Hopes for a bounce-back for the UK economy after its sluggish start to the year have been cast into doubt after official figures showed a sharp downturn in the manufacturing sector.
The 1.4% decline in April reported by the Office for National Statistics (ONS) was the biggest fall since October 2012.
It sent the pound sliding below $1.34 against the US dollar as expectations of an interest rate hike later this summer were dampened.
The Bank of England has indicated that it does not plan to raise rates until it sees proof that the economy is on a firmer footing.
Latest figures showed widespread weakness across much of the manufacturing sector, continuing an overall slowdown in recent months after a period of sustained growth over the latter part of 2017.
ONS head of national accounts Rob Kent-Smith said: “International demand continued to slow and the domestic market remained subdued.”
The data also revealed the biggest trade deficit for goods since September 2016, while a small recovery for construction fell short of expectations.
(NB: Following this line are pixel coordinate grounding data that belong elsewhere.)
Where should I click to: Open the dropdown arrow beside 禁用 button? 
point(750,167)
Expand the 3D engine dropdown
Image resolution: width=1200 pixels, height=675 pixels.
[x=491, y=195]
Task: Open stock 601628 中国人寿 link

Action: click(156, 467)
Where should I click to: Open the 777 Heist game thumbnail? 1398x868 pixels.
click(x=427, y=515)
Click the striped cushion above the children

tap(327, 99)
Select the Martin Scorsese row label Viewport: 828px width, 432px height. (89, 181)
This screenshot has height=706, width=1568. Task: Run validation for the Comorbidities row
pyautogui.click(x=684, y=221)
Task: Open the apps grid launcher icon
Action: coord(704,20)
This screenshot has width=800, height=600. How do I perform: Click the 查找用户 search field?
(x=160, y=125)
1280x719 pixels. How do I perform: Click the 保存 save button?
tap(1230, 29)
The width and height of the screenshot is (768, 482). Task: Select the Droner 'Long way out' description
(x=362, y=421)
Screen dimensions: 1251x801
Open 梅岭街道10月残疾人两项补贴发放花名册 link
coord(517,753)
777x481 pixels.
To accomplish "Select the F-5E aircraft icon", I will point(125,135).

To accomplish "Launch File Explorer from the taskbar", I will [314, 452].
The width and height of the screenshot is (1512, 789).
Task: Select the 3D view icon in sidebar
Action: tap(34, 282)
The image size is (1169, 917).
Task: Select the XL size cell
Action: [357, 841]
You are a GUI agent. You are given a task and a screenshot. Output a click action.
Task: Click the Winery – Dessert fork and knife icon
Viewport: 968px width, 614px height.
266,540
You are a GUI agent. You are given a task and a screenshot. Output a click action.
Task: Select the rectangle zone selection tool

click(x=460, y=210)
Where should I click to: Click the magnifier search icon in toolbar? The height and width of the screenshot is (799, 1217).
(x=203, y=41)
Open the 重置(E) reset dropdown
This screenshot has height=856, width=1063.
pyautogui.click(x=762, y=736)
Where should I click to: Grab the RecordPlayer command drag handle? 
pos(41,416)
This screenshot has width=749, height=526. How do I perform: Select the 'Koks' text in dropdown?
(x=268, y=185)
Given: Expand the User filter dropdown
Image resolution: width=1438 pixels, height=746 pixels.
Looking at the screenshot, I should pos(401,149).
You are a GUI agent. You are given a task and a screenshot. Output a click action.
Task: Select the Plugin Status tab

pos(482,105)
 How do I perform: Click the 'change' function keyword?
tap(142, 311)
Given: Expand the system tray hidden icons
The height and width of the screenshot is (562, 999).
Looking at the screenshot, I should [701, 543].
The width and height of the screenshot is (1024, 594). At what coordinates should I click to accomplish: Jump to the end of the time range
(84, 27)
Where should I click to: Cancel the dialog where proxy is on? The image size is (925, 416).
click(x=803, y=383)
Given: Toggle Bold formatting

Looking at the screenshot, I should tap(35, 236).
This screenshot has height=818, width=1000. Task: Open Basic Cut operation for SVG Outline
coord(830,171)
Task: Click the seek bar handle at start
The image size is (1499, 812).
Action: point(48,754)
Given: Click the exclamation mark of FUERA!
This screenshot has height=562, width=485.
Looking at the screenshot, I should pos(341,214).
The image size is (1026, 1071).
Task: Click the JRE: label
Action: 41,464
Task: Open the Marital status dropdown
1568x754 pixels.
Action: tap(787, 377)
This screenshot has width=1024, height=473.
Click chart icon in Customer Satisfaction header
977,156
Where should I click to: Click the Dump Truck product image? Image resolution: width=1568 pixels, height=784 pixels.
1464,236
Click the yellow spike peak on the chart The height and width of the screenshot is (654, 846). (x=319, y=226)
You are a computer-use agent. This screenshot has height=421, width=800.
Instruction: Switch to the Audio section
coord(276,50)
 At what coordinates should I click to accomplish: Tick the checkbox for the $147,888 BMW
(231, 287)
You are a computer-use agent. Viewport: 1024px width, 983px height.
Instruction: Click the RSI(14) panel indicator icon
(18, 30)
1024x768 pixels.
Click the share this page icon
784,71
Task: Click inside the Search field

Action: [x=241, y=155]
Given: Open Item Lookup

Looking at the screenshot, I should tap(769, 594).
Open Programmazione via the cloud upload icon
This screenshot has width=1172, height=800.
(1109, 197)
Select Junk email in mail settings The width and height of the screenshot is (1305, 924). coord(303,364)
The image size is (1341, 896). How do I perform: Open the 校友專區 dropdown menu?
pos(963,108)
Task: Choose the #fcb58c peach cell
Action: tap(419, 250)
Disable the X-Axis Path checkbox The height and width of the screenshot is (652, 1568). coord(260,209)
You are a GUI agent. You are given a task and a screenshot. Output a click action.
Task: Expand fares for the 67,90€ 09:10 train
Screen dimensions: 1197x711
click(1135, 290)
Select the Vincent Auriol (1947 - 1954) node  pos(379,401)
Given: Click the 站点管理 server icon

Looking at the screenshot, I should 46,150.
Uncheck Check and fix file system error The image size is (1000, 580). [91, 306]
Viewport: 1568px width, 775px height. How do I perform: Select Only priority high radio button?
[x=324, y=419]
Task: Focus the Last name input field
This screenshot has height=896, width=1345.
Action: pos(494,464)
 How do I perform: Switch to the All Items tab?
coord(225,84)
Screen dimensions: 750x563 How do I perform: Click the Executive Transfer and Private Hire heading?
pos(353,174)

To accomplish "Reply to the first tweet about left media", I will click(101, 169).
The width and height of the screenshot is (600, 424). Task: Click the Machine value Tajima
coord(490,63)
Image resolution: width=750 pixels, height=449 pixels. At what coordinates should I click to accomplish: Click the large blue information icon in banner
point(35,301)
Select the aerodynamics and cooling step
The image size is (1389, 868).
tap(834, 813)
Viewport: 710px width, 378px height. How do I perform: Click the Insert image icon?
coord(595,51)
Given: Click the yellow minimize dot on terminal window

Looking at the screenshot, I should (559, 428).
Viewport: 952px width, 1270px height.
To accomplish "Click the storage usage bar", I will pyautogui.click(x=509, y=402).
Britain’s economy grew by just 0.1% in the first quarter of the year, with some ascribing the slowdown to the impact of the “Beast from the East” – though the ONS said the effect of the weather was limited.
Experts said the latest data dampened hopes of an upturn in the second quarter.
Philip Shaw, an economist at Investec, said: “It suggests that the rebound in GDP as a whole in Q2, if there is one, could be pretty subdued and it certainly questions the likelihood of another rate increase in August.”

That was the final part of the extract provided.